Verano del 70

«Fue el verano en que Brasil ganó su tercer mundial, el último que jugaría Pelé. España no logró clasificarse para la fase final de México y nosotros nos pusimos del lado de Brasil. Porque además de Pelé, en ese equipo jugaban Jairzinho, Rivelino, Gerson, Tostado… ¡Qué más decir!»

POR VÍCOR AYLLÓNHUÉTOR TÁJAR

Rafa era de pocas palabras, pero le salían como lanzas. Nada que ver con los discursos de Luis Pereda o con la monotonía de Perico Tejada. Rafa abría la boca y ¡zas! De igual manera jugaba al fútbol. Vagaba flemático por la delantera incordiando a los rivales. La pelota se le escapaba una y otra vez entre las piernas, parecía untada en grasa. Al principio nadie confiaba en que un delantero tan torpe pudiera meter la pelota dentro de la portería. Hasta que descubrimos su prodigiosa cabeza. En cada partido metía un par de testarazos precisos, decisivos. Como los dos de aquel verano que nos hicieron ganar la final del campeonato local. Su último partido con nosotros.

Fue el verano en que Brasil ganó su tercer mundial, el último que jugaría Pelé. España no logró clasificarse para la fase final de México y nosotros nos pusimos del lado de Brasil. Porque además de Pelé, en ese equipo jugaban Jairzinho, Rivelino, Gerson, Tostado… ¡Qué más decir! En el partido de la final la selección brasileña se impuso por cuatro a uno a Italia y se llevó en propiedad la copa Jules Rimet. Después supimos que, antes de comenzar el encuentro, Pelé se sumió en una llorera emocional desconcertante. En ese momento comprendimos que probablemente fuera de carne y hueso como nosotros.

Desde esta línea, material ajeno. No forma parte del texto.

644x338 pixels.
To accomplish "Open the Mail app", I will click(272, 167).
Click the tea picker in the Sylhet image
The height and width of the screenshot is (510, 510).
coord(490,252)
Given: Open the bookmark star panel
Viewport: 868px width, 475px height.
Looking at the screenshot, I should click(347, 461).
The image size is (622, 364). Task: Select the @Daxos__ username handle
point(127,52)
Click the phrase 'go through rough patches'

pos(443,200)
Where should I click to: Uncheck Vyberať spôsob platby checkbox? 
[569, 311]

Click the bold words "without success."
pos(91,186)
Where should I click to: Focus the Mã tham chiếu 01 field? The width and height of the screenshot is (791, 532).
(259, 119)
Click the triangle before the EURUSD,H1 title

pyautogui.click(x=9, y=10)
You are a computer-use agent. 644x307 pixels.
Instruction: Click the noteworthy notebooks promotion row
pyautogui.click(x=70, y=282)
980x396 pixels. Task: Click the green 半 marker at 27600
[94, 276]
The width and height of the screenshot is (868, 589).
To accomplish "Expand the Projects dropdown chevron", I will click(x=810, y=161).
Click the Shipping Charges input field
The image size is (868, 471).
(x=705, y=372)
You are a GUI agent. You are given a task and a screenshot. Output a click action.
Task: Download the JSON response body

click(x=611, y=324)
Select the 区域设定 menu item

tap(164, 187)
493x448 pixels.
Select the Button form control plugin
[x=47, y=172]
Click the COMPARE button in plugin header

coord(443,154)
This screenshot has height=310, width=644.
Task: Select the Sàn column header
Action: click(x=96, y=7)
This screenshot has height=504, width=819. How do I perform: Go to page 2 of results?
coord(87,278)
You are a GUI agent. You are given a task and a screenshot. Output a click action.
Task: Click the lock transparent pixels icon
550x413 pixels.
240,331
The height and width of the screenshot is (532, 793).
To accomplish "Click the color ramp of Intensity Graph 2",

Y también fue el verano de Un rayo de sol. La pegadiza canción de Los Diablos zumbaba por todos lados envolviendo el ambiente en un reguero de estribillos dulces y facilones. La canción del verano del 70 encajó en nuestras vidas y en nuestros corazones con la frescura de un golpe de mar. Un hormigueo nos atravesaba cada vez que oíamos por la radio la rebosante voz de Agustín Ramírez susurrándonos que el amor estaba a la vuelta de la esquina. Solo había que esperar el rayo milagroso.

Al igual que nos pasara con el Brasil de Pelé, la pandilla se hizo fan de Los Diablos. Sobre todo a raíz de salir en televisión. Joaquín Prat y Laura Valenzuela los presentaron en las Galas del Sábado, un programa de variedades que seguíamos con entusiasmo. Allí, en blanco y negro, cuatro jóvenes con melena, chaleco de flecos y pantalones de campana nos hicieron subir a lo más alto.

Laura Valenzuela era nuestro icono. Aspirábamos a encontrar una mujer como ella. Nos decíamos que habría que ir a buscarla lejos del pueblo, que allí no se daban mujeres como aquella. Luis Pereda la tenía en el peldaño superior. A todas las chicas las hacía objeto irremisible de su análisis comparativo: «¿Adónde le llega esta chica a Laura Valenzuela? Ni a la suela de los zapatos, ni a los talones, ni a los tobillos, ni a las rodillas…»

Todos coincidíamos en que Rafa se parecía al vocalista de Los Diablos. Al igual que este, era alto y tenía una buena napia. Luego se fue a Barcelona, como tantos. ¿Qué habrá sido de él?